- _Daftar Item_:
=======

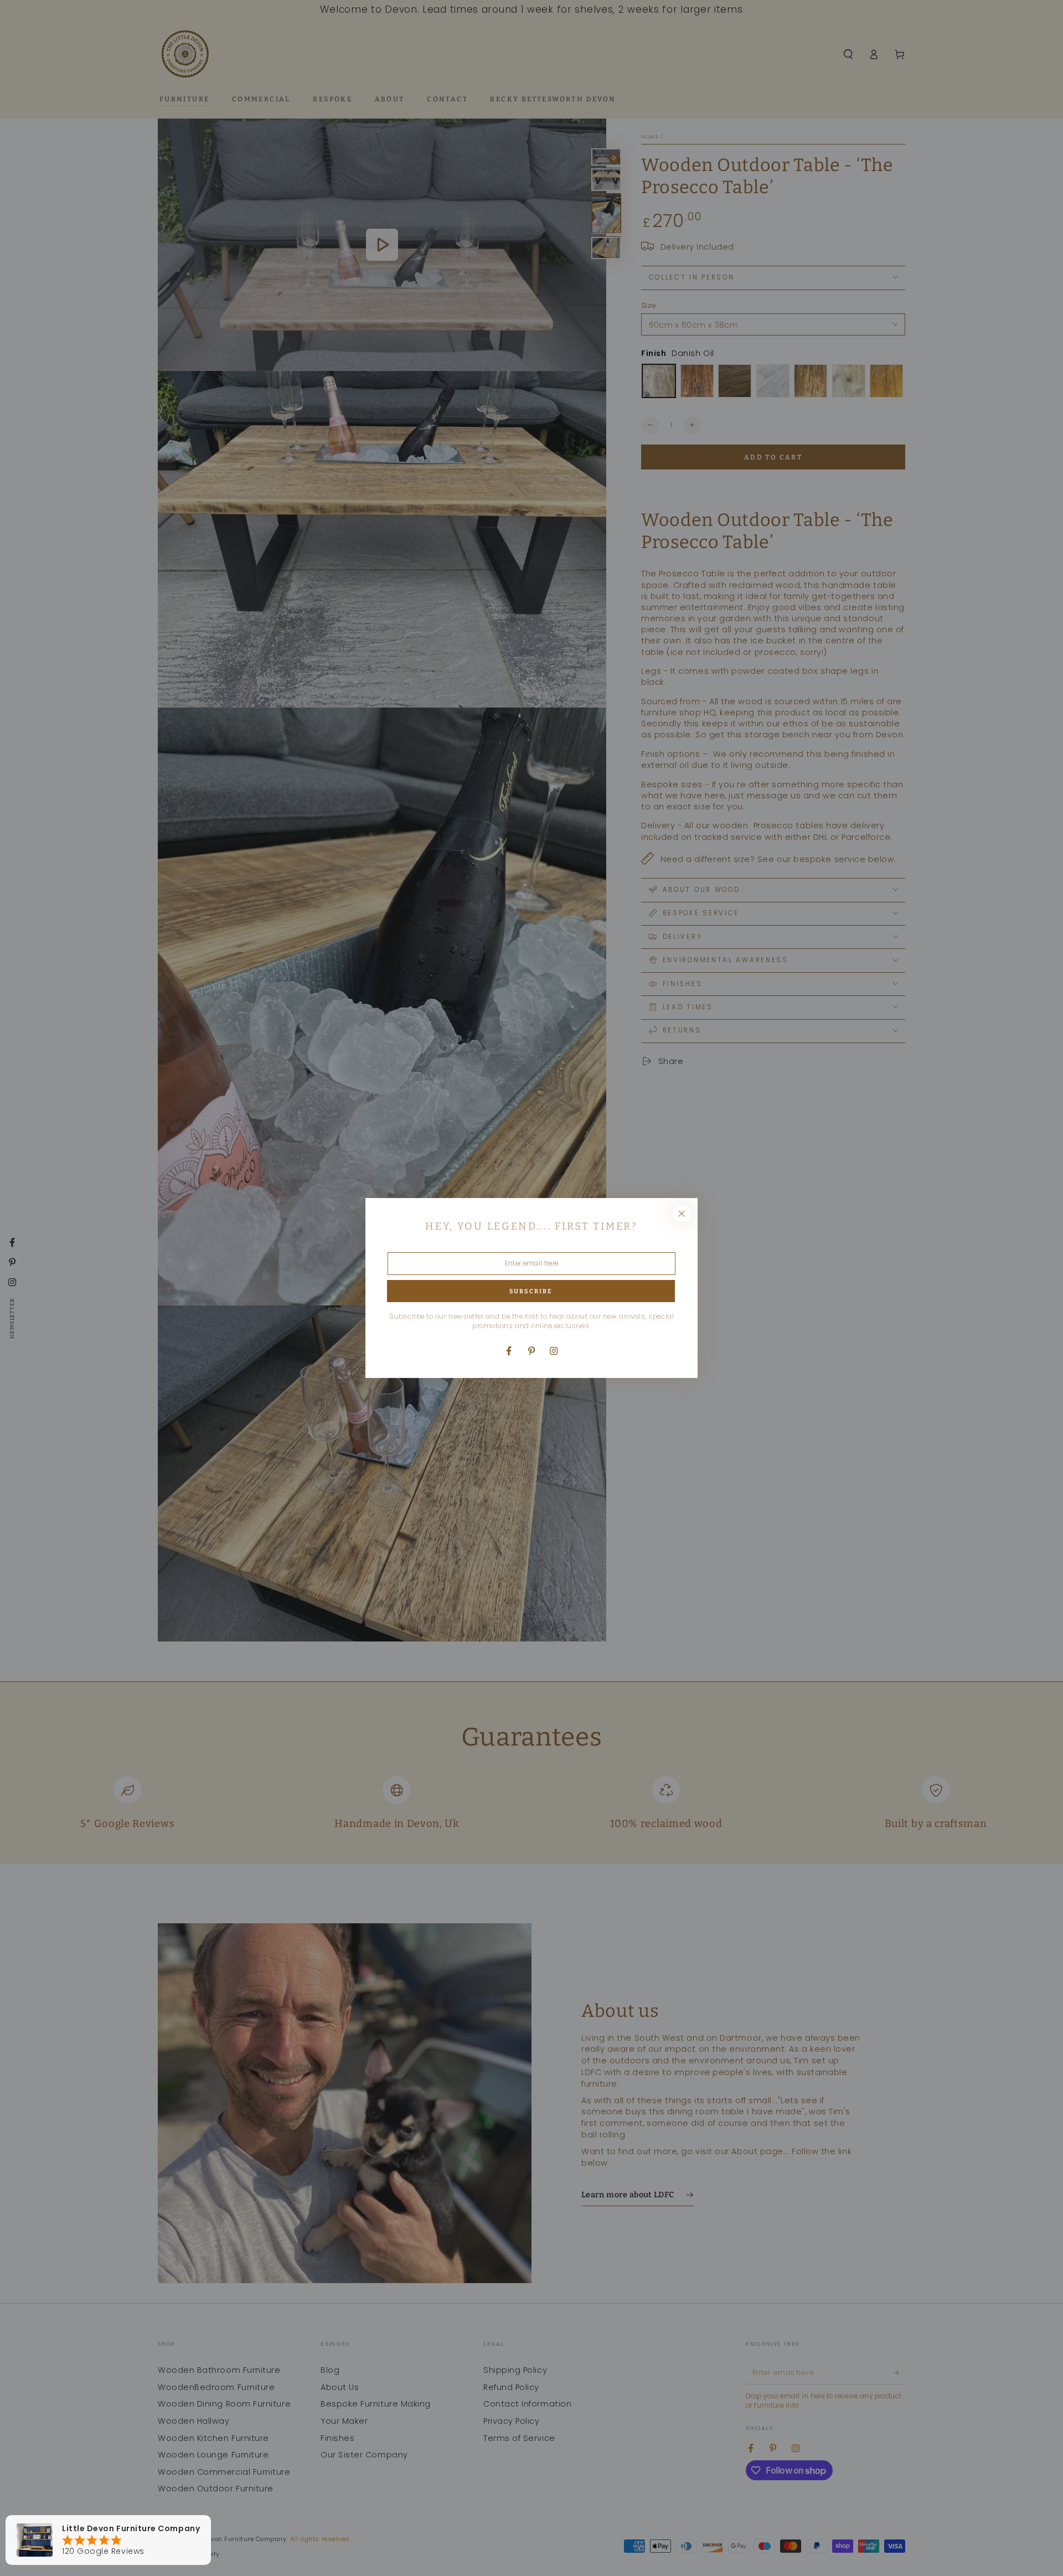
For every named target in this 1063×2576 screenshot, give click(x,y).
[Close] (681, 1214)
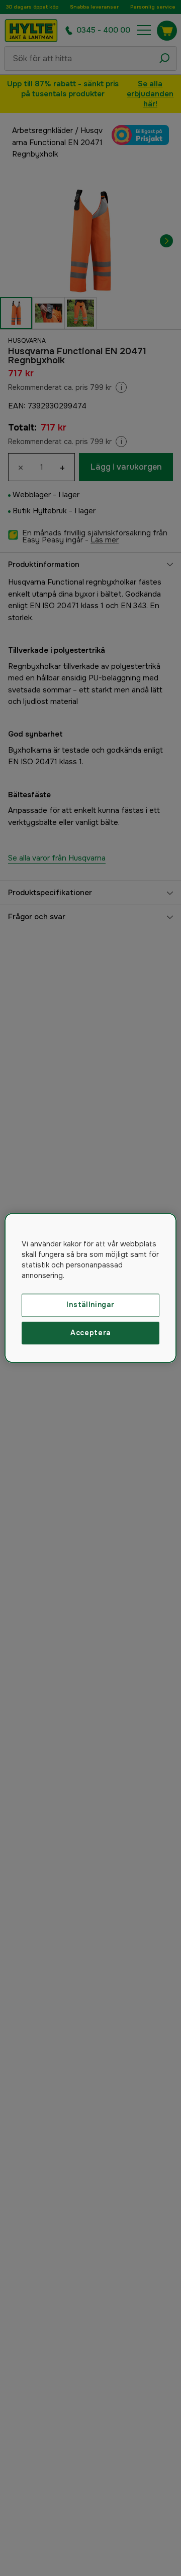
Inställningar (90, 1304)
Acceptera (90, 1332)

=======

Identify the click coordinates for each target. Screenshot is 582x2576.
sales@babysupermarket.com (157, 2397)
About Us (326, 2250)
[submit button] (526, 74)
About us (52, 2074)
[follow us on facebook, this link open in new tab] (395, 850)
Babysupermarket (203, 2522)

=======

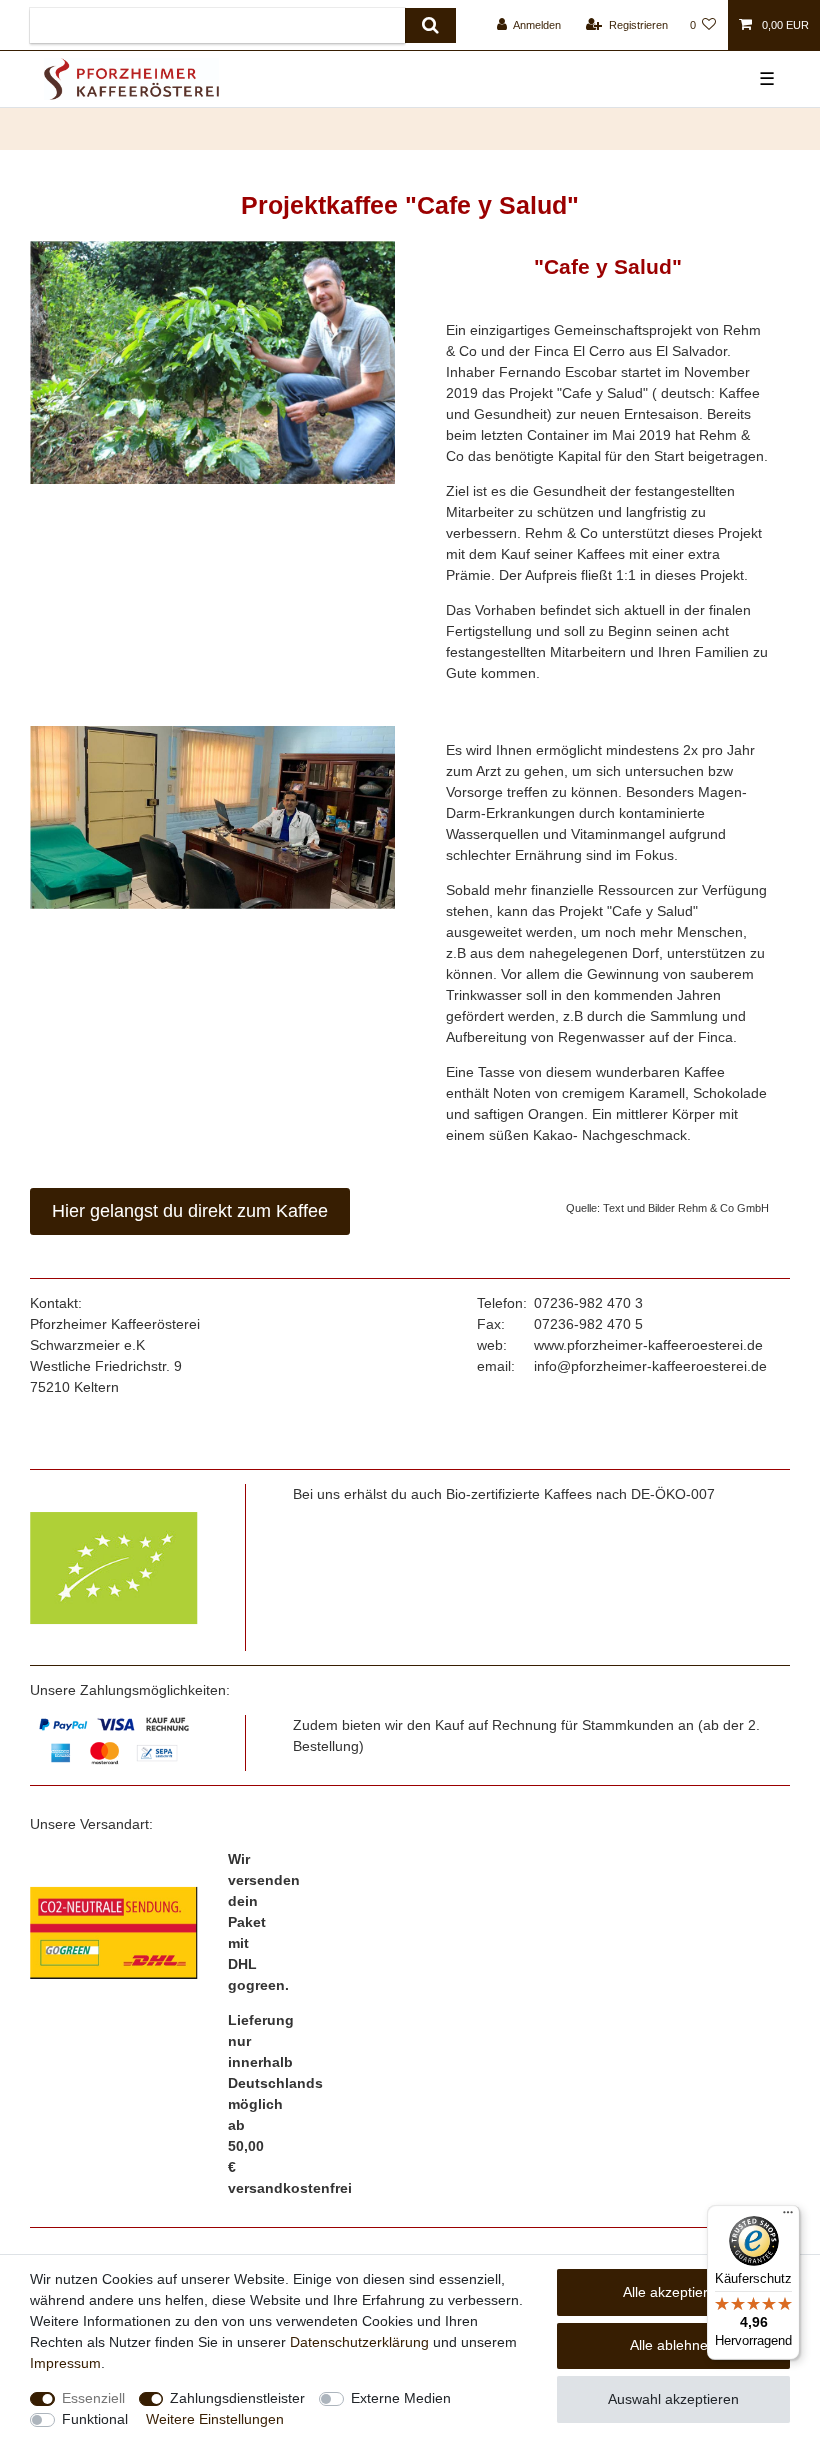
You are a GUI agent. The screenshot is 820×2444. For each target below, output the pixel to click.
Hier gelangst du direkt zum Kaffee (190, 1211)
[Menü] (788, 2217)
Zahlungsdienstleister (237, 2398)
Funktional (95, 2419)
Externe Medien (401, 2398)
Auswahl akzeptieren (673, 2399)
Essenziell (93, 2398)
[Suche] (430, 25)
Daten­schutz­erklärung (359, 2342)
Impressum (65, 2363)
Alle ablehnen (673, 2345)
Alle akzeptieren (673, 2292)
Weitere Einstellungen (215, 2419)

=======

- _Tujuan Latihan_:
Cari setiap baris pada item di atas yang memuat kata "click", lalu salin baris-baris itu.

- _Jawaban Benar_:
For every named target in this 1063×2576 screenshot, give click(x,y).
Identify the click coordinates for each target. Screenshot is 582x2576.
You are a GUI agent. The screenshot is 820×2444. For each target below, output the pixel to click.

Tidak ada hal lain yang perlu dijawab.